-- Start THE RECORDS --

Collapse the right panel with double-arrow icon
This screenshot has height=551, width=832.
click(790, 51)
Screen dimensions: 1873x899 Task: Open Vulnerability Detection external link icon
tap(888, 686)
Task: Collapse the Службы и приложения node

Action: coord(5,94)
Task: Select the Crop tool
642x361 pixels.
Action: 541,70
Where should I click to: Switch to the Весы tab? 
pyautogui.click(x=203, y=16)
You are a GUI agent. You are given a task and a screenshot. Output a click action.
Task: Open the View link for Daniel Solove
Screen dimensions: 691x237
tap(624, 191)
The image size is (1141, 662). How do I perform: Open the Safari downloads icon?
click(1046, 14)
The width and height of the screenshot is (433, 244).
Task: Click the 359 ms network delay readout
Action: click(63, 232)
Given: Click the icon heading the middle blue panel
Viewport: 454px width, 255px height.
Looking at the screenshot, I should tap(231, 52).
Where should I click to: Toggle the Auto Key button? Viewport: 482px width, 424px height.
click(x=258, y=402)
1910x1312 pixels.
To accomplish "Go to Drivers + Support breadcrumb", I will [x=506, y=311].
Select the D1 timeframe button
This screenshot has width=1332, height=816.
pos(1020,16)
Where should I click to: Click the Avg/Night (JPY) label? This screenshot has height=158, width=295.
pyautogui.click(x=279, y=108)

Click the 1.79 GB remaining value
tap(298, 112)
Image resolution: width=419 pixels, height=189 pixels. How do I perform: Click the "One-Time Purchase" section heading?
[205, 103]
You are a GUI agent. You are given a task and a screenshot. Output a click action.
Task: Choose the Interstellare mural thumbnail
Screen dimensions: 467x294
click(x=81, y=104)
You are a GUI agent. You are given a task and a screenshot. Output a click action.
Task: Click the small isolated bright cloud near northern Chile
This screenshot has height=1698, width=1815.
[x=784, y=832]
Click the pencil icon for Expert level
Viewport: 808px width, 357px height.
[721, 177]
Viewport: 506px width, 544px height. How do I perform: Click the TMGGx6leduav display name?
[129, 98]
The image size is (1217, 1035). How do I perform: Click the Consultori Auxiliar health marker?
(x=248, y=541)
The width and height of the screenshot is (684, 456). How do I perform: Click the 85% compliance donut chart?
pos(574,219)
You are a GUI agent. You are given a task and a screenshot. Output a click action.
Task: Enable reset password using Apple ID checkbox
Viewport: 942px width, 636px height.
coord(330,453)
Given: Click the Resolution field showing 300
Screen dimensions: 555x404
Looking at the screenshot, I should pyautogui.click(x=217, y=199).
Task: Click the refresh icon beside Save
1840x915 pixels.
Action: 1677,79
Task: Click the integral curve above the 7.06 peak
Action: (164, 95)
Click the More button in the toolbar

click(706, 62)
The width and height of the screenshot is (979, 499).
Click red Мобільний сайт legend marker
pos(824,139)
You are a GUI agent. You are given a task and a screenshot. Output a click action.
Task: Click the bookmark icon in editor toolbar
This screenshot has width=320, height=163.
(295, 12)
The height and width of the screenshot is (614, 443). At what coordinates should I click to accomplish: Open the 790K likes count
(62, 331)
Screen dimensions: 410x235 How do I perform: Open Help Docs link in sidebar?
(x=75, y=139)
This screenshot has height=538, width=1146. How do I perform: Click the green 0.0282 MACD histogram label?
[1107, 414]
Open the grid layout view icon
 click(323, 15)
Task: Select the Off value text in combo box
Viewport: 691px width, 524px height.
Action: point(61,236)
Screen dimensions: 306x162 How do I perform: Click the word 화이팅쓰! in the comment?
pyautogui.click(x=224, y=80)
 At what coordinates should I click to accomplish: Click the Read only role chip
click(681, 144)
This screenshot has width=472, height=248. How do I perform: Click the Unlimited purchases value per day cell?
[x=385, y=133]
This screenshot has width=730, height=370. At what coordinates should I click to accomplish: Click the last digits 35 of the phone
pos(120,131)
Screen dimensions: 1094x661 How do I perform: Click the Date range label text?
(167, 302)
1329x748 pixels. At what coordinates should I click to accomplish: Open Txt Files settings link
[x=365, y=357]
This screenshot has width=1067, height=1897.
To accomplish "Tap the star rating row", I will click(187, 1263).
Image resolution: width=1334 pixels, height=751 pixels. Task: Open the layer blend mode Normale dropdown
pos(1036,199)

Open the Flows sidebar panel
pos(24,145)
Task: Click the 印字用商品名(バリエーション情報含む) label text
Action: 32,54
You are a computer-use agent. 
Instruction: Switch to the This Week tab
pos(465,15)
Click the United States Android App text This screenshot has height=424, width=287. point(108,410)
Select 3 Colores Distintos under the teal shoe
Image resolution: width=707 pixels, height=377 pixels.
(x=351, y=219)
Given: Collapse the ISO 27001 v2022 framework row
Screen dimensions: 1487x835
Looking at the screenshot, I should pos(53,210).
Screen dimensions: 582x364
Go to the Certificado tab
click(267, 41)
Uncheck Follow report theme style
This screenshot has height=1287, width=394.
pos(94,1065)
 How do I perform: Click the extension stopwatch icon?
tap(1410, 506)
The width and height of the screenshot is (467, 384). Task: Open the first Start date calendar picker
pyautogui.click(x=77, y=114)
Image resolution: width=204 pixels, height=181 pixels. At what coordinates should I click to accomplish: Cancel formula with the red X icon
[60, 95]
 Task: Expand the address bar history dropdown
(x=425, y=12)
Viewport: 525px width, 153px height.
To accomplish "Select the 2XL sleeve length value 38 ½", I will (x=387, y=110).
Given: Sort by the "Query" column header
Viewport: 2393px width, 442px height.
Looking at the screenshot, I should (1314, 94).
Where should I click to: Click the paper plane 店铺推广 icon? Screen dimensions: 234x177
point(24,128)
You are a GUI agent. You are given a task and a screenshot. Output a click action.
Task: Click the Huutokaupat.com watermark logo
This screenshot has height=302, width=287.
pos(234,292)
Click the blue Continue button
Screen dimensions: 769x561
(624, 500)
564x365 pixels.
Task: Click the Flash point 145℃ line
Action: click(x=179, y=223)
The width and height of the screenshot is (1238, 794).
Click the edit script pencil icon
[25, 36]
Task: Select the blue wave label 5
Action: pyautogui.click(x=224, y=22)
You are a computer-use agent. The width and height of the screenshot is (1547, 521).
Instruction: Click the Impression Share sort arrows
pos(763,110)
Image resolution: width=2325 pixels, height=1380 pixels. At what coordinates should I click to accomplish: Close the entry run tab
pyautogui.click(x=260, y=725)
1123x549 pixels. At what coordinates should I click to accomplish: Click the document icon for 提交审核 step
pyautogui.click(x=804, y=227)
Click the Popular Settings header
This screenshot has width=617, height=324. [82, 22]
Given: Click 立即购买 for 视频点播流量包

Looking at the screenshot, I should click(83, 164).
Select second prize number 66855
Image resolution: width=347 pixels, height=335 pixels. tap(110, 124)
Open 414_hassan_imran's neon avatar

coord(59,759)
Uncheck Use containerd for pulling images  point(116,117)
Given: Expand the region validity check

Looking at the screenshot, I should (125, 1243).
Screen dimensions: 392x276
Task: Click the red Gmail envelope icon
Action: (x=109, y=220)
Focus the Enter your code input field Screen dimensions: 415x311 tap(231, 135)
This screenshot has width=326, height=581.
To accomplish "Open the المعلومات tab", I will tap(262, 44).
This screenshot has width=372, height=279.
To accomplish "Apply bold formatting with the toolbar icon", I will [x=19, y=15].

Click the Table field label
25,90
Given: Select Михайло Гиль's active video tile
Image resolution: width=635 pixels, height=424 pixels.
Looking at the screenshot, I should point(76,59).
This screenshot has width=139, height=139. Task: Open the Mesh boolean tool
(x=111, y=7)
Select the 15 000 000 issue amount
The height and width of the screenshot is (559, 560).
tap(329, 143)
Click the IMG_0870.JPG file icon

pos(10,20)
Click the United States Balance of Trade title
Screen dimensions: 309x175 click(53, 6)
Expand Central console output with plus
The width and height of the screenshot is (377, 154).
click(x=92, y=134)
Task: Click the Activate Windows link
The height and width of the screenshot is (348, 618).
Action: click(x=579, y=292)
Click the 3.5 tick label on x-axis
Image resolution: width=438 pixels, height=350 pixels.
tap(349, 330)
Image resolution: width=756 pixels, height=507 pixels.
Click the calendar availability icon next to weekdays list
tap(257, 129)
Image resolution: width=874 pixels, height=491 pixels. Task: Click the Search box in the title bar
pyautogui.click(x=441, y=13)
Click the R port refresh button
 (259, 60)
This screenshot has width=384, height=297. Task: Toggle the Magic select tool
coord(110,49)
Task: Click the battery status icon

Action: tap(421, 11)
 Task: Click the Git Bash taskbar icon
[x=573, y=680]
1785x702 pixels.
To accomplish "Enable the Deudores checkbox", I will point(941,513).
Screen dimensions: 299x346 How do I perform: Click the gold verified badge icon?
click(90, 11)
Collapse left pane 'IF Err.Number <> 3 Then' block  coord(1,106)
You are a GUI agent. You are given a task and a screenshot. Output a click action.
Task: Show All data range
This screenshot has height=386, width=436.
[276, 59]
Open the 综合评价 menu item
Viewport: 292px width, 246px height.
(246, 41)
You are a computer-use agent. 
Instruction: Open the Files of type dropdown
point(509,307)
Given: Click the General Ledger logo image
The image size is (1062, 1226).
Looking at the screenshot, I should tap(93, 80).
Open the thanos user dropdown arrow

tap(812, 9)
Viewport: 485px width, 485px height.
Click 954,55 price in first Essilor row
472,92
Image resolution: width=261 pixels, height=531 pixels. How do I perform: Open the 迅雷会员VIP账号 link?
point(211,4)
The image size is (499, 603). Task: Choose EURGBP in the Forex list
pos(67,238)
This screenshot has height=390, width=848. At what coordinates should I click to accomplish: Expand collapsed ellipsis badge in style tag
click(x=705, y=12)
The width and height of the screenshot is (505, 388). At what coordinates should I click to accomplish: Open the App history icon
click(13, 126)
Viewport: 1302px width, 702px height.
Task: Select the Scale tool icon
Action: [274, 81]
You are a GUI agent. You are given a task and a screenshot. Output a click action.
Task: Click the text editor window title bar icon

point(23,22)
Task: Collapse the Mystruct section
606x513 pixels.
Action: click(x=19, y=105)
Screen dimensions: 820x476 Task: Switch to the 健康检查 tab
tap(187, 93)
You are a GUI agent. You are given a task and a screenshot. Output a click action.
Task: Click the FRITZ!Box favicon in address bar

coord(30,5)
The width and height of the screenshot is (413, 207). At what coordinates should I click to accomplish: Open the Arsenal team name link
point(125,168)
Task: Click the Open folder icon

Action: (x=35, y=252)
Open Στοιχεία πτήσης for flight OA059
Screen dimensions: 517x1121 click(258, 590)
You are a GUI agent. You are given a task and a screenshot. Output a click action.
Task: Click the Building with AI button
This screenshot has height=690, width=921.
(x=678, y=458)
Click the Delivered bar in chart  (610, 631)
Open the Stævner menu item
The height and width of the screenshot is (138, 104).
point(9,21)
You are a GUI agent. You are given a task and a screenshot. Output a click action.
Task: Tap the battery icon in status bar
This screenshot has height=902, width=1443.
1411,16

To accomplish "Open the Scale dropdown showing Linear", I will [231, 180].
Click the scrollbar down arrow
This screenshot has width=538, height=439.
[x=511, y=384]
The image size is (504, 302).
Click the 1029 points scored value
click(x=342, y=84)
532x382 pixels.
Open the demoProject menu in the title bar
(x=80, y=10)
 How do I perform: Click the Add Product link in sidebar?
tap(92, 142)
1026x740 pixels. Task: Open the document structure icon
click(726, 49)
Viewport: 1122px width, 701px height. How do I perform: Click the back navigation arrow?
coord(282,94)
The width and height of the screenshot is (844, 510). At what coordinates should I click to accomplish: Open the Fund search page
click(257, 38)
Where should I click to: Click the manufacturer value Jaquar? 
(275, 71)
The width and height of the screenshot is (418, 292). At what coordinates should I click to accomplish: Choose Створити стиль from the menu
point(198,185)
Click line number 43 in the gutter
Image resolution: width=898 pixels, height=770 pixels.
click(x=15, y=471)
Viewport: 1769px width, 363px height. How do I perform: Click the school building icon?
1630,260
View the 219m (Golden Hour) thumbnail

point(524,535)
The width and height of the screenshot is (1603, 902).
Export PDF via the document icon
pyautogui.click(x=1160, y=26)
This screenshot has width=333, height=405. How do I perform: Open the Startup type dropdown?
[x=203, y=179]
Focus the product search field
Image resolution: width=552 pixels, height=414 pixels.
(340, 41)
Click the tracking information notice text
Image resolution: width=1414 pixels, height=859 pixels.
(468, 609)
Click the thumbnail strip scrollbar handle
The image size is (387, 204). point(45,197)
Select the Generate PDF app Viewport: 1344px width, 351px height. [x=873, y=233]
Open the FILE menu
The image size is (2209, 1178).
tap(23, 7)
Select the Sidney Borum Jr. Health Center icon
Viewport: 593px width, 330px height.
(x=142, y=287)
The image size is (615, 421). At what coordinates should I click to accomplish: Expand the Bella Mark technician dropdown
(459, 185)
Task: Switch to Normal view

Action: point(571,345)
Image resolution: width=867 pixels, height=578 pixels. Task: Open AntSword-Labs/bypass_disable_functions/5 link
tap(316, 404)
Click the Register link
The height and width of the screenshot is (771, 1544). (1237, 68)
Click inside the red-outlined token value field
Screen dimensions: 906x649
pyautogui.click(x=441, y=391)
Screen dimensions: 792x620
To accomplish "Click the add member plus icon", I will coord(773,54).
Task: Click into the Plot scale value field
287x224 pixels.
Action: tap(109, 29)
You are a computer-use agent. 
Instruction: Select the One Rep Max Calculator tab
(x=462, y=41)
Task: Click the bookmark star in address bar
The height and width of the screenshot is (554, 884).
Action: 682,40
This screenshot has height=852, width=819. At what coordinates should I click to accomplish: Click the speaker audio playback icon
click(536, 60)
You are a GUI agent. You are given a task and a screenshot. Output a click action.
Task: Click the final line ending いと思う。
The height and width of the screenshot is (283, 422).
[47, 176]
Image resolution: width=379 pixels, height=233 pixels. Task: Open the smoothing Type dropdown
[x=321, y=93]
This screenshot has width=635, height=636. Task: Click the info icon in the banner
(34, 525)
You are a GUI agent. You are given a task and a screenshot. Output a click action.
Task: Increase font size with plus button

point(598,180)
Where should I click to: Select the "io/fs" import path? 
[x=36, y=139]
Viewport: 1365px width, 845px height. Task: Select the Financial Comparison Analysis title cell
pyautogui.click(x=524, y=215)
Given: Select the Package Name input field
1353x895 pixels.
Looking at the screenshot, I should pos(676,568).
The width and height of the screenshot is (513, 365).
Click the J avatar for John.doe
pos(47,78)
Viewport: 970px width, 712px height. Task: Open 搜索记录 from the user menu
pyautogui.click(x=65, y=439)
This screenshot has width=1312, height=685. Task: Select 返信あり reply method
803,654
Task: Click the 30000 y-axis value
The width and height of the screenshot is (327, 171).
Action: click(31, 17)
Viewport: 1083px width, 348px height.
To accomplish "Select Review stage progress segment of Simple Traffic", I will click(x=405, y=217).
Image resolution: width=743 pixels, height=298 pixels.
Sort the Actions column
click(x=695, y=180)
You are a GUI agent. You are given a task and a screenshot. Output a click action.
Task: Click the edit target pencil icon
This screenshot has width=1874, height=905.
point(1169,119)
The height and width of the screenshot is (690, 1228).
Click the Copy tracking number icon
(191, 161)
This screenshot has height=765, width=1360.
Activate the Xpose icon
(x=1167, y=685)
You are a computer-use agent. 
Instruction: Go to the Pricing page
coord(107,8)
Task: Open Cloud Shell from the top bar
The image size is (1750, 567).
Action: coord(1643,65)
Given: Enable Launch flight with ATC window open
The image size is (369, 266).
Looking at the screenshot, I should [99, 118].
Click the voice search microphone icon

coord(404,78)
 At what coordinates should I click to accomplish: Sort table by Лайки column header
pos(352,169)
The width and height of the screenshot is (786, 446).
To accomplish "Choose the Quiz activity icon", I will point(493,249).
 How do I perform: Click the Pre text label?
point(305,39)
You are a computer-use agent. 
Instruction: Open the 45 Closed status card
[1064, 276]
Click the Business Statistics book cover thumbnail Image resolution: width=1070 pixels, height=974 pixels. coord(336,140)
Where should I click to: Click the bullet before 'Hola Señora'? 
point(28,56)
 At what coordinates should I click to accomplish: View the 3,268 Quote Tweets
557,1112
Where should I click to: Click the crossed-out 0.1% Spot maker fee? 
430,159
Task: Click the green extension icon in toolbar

-- End THE RECORDS --

_STATED PROBLEM_: Please reproduce the entries from the line with "Uncheck Use containerd" up to and including the line with "Focus the Enter", swapping "validity" for "availability" and keeping everything else the same.

_SOLVED PROBLEM_:
Uncheck Use containerd for pulling images  point(116,117)
Given: Expand the region availability check

Looking at the screenshot, I should (125, 1243).
Screen dimensions: 392x276
Task: Click the red Gmail envelope icon
Action: (x=109, y=220)
Focus the Enter your code input field Screen dimensions: 415x311 tap(231, 135)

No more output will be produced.